What the hell.” Juliana mendesis. Sebagai seorang web developer seperti Kevin, dia bisa merasakan bagaimana sakitnya ketika klien tidak menghargai usaha mereka padahal hal itu tidak mudah dilakukan. Apalagi mereka sudah mencurahkan tenaga dan otak serta menggunakan ketelitian yang tinggi dalam membuatnya.

Ngomong-ngomong, dalam urusan membuat sebuah situs web, Kevin dan Juliana sering bekerja sama. Kevin adalah seorang back-end developer, tugasnya membangun dan mengelola teknologi yang mendukung server, aplikasi, dan database—bagian-bagian yang tidak terlihat secara langsung oleh pengunjung ataupun pengguna situs. Juliana sendiri awalnya hanya belajar menjadi front-end developer yang bertugas mengurus tampilan depan situs web agar terlihat bagus bagi penggunanya. Namun, seiring berjalannya waktu, Juliana juga mempelajari bagian-bagian tak terlihat dari situs web yang berperan besar dalam berjalannya laman-laman yang dihasilkan.

Programmer lain itu … bukan Rizky, kan?” Ninda bertanya dengan ragu-ragu dan dibalas dengan gelengan oleh Kevin. Rizky mendapat proyek membuat situs web khusus pembelian baju di toko daring, bukan situs web berisi profil perusahaan.

“Denger-denger, Rizky pinter banget di angkatannya. Mungkin itu yang bikin perusahaan pilih dia buat ngambil project bikin online shop-nya Stroberi.” Juliana mengatakan sebuah info yang terdengar baru bagi mereka. “Rizky itu adik tingkatku, anyway, dua tahun di bawahku.”

“Harusnya Mas Kevin bilang Rizky, nggak, sih? Kasihan kalau dia tertekan gara-gara dapat klien yang seenaknya sendiri,” ujar Dian.

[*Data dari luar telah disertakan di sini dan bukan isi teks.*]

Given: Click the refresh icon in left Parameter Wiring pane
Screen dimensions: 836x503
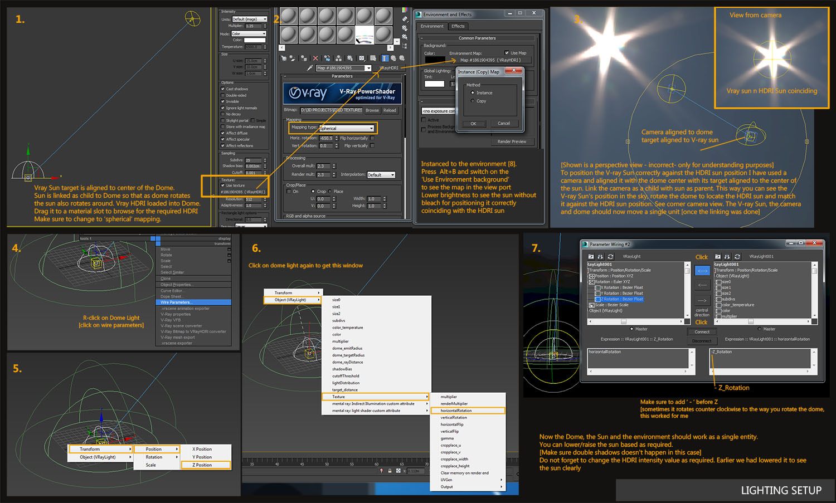Looking at the screenshot, I should 610,257.
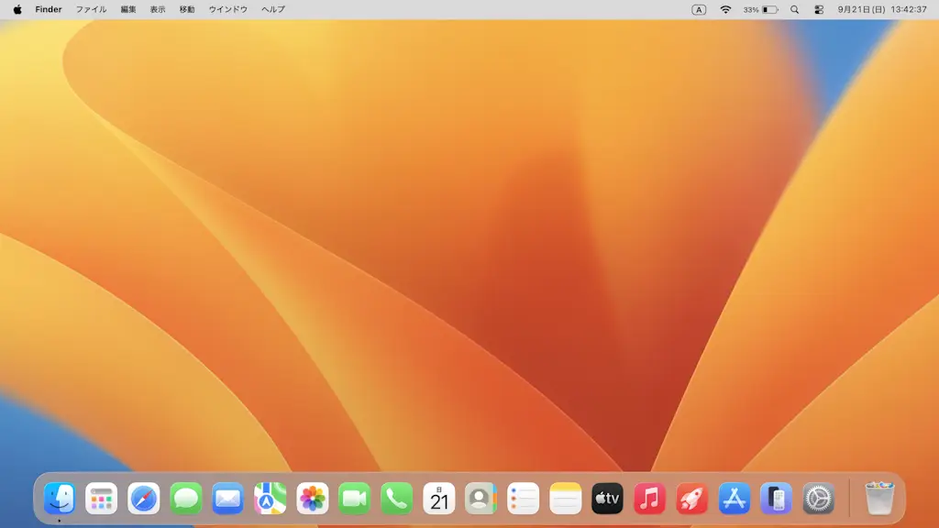Open the Maps app
This screenshot has width=939, height=528.
271,500
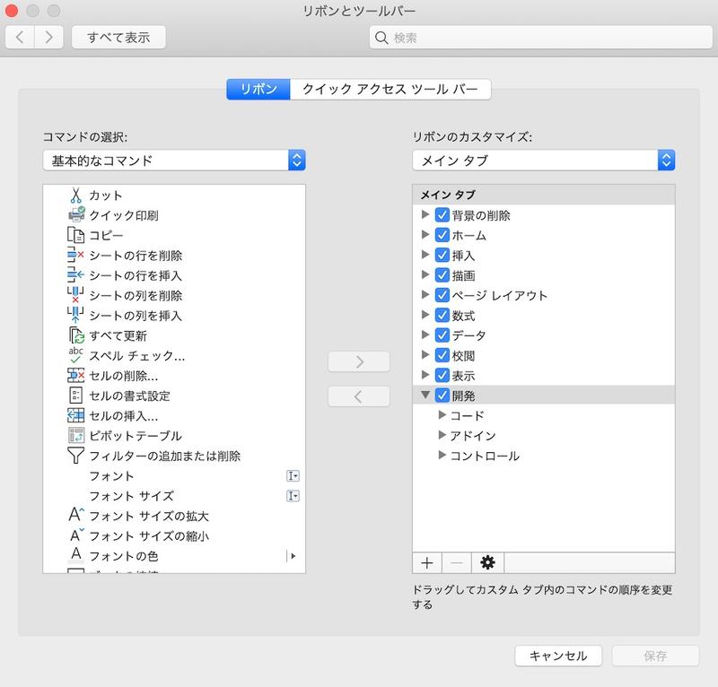Open the 基本的なコマンド dropdown
Viewport: 718px width, 687px height.
pyautogui.click(x=174, y=161)
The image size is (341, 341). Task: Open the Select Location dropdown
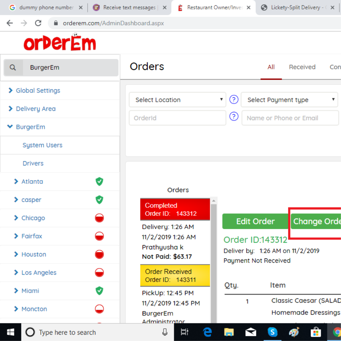tap(177, 100)
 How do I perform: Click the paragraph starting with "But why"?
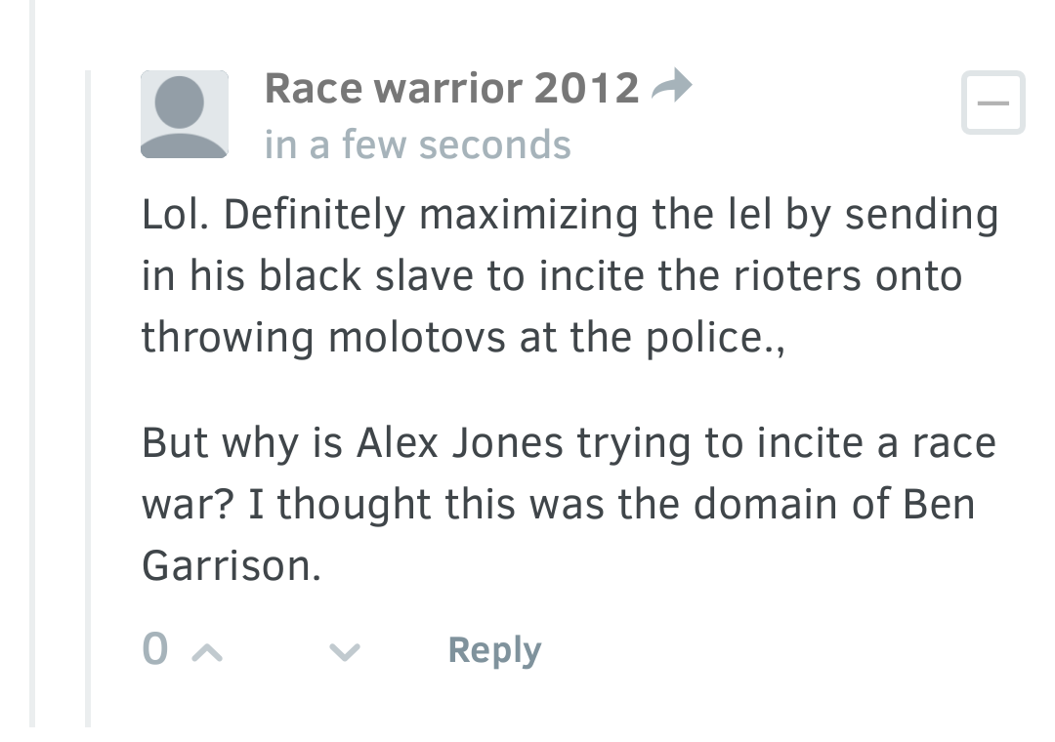[570, 504]
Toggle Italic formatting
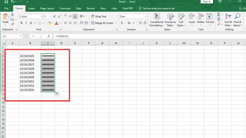Viewport: 246px width, 138px height. pyautogui.click(x=26, y=23)
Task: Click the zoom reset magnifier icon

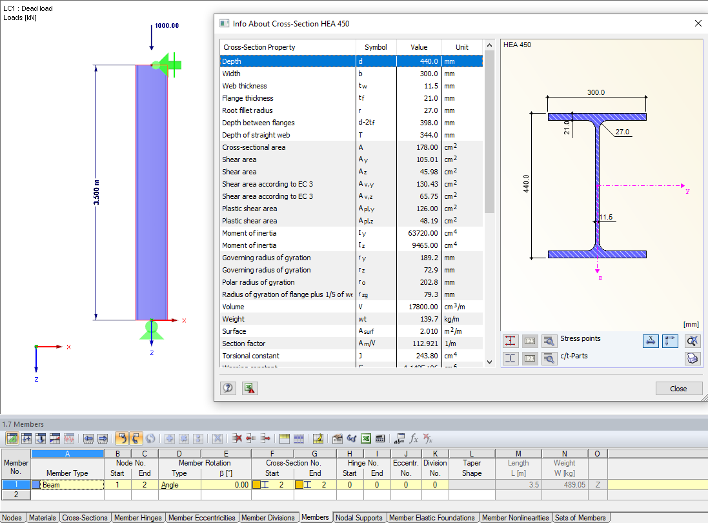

Kevin tertawa kecil. “Tenang, aku bakal kasih tahu dia gimana si Stroberi itu. Aku nggak sejahat itu kali buat ngebiarin Rizky tertekan sama permintaan klien yang nggak jelas dan deadline dari bos,” balasnya. “Cuma, kuharap mereka berubah dan cepat sadar, sih, apalagi Rizky lumayan pintar ngeyakinin orang, kan.”